Dior’s Men Pre-Fall 2023 Collection Based on the Cosmos & the Stars
Among pyramids, pharaohs and a starry sky, Kim Jones presents his proposal for fall 2023. This was the most historic fashion show of the Maison among the pyramids of Giza (Cairo).

Last weekend in Giza, Egypt, Dior toured the vast expanse of the desert to present its highly anticipated Fall 2023 ‘Guided by the stars’ men’s collection. With the Great Pyramid of Giza as an iconic backdrop, the legendary fashion house presented its latest collection in typically grandiose fashion: 75 models with 75 looks being a significant number for the House of Dior this year as it marks 75 years since Christian Dior created the brand in 1947.
“My interest in ancient Egypt is about the stars and the sky. It’s that fascination with the ancient world and the parallels with what we see today; what we inherited from them and what we are still learning from the past,” Jones said in a press release. “It relates to Christian Dior in that sense and through his fascination with symbols and superstitions that recur throughout his life and work, one of which is the star. In both the collection and the show there is an idea of ‘guided by the stars’ and what that can imply in many ways. It’s about how the past shapes the future or an idea of the future of the past.”

With so much looking to the past, it’s always an impressive feat to see Jones catapult history forward. Sensibly, there were no overt references to ancient Egyptian culture or even traditional “Dior” nods to the solar system. Instead, it was retro-futurism and a fascination with technology and sci-fi themes. He worked with NASA on some of the prints, using images of telescopes to print galaxies on T-shirts, jackets and even leggings, signalling a possible return to the galaxy-print rash guard we all thought we’d given up on in 2013. Naturally, these were more refined than anything fashionable at the time and were paired with tailored wool pants, helmets under the arms and military-style biker boots.

Touching on its history while boldly looking to the future, it embraced technical outerwear and couture tailoring, military coats and pleated plaid skirts.
One of the most striking things about this men’s collection is the emphasis on contrasting color palettes. While the overall theme leaned toward neutrals, with tans, blacks and charcoal grays presiding, striking touches of color made striking statements. Bright canary yellows, deep creamy oranges and celestial blends of reds and blues leapt onto the runway like a sunset peaking over the horizon.
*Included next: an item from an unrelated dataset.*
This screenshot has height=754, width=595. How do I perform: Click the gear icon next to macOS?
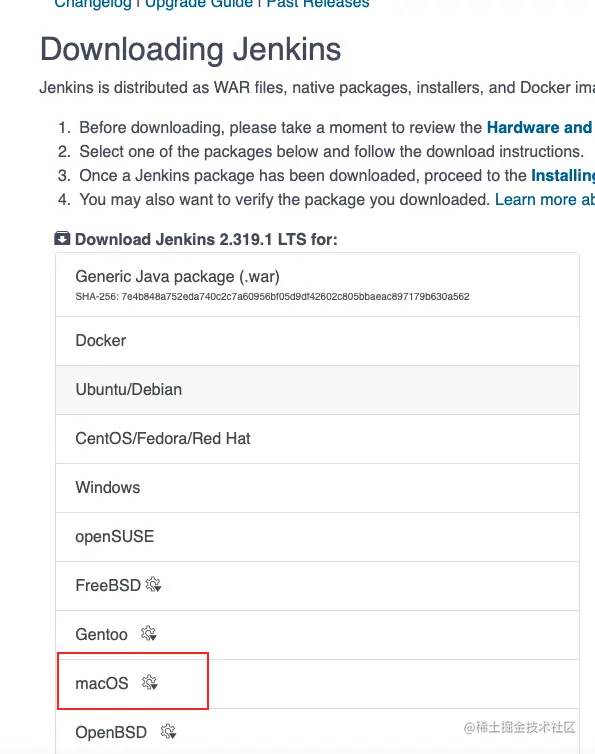[150, 682]
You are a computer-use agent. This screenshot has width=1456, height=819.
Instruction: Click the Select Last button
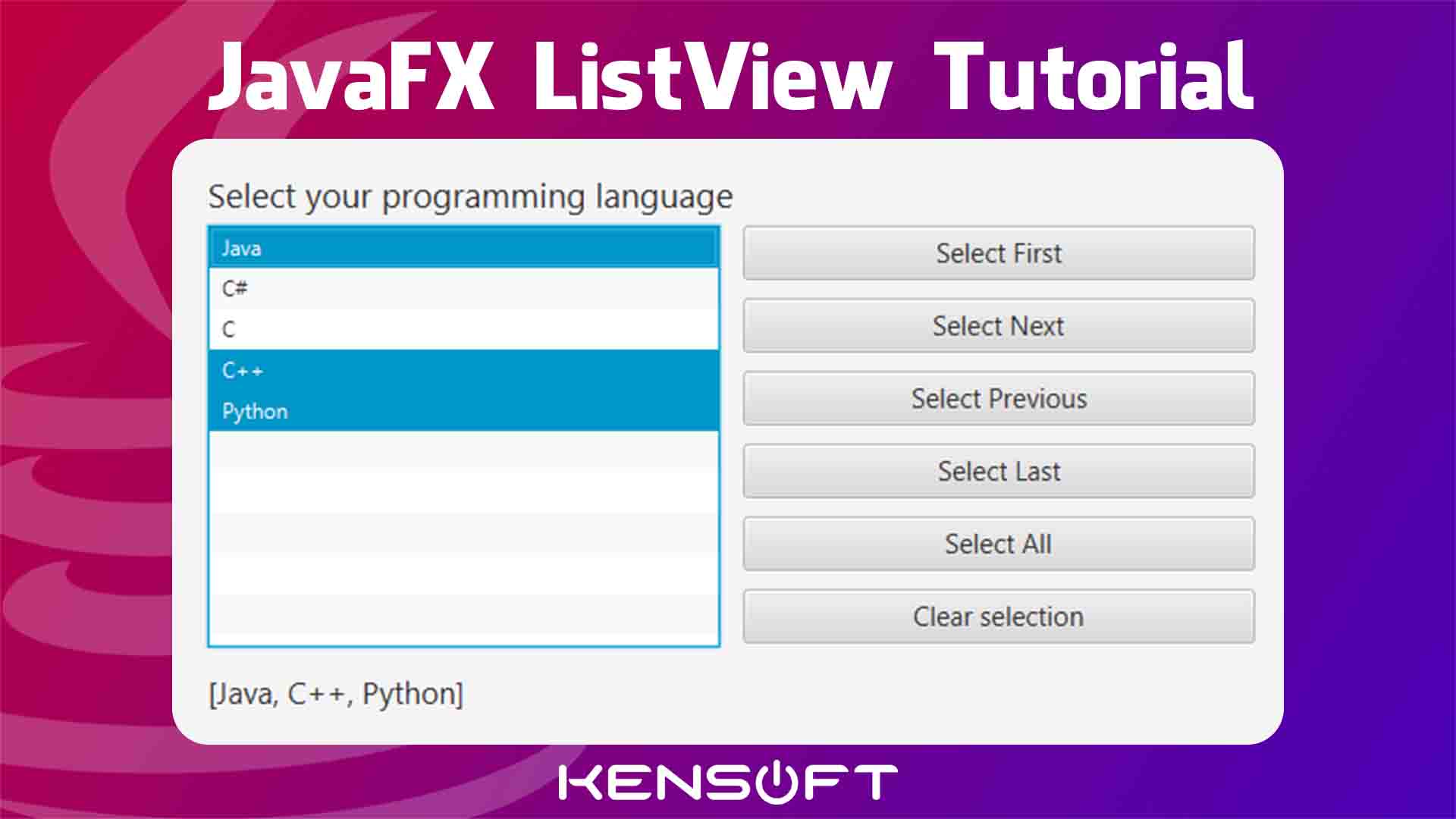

Dior chose to emphasize another contrast between the past and the present. The combination of technical features, such as militaristic steels and pieces evoking bulletproof vests with long, flowing silhouettes, made for an inspired interpretation of the contemporary masculine style. Meanwhile, the wool plaid half-skirts on display reintroduced aspects of Dior’s famous 1950s pleated skirt, the Bonne Fortune.


As the collection evolved, the colors intensified. Whites, bright yellows and creams morphed into Dior Gray and muted browns before descending into blacks. The references remained strong for Jones at the helm of menswear, effortlessly merging a current take on men’s collections with Christian Dior’s New Look.
Jones again delivered an interpretation of the house that works for many, where signature sensibilities meet technological developments.

Celebrities attended the Dior’s front-row, such as British supermodel Naomi Campbell, who said she was “happy because Egypt for me is part of Africa. And it’s a great honor that Dior and Kim Jones have chosen to be here.”
Other international stars included Formula One champion Lewis Hamilton, British actor Robert Pattinson, Scottish actor Thomas Doherty, South Korean rapper and Dior global ambassador Oh Se-hun, Spanish actor Aron Piper, Colombian singer Manuel Turizo, and American model Amber Valletta.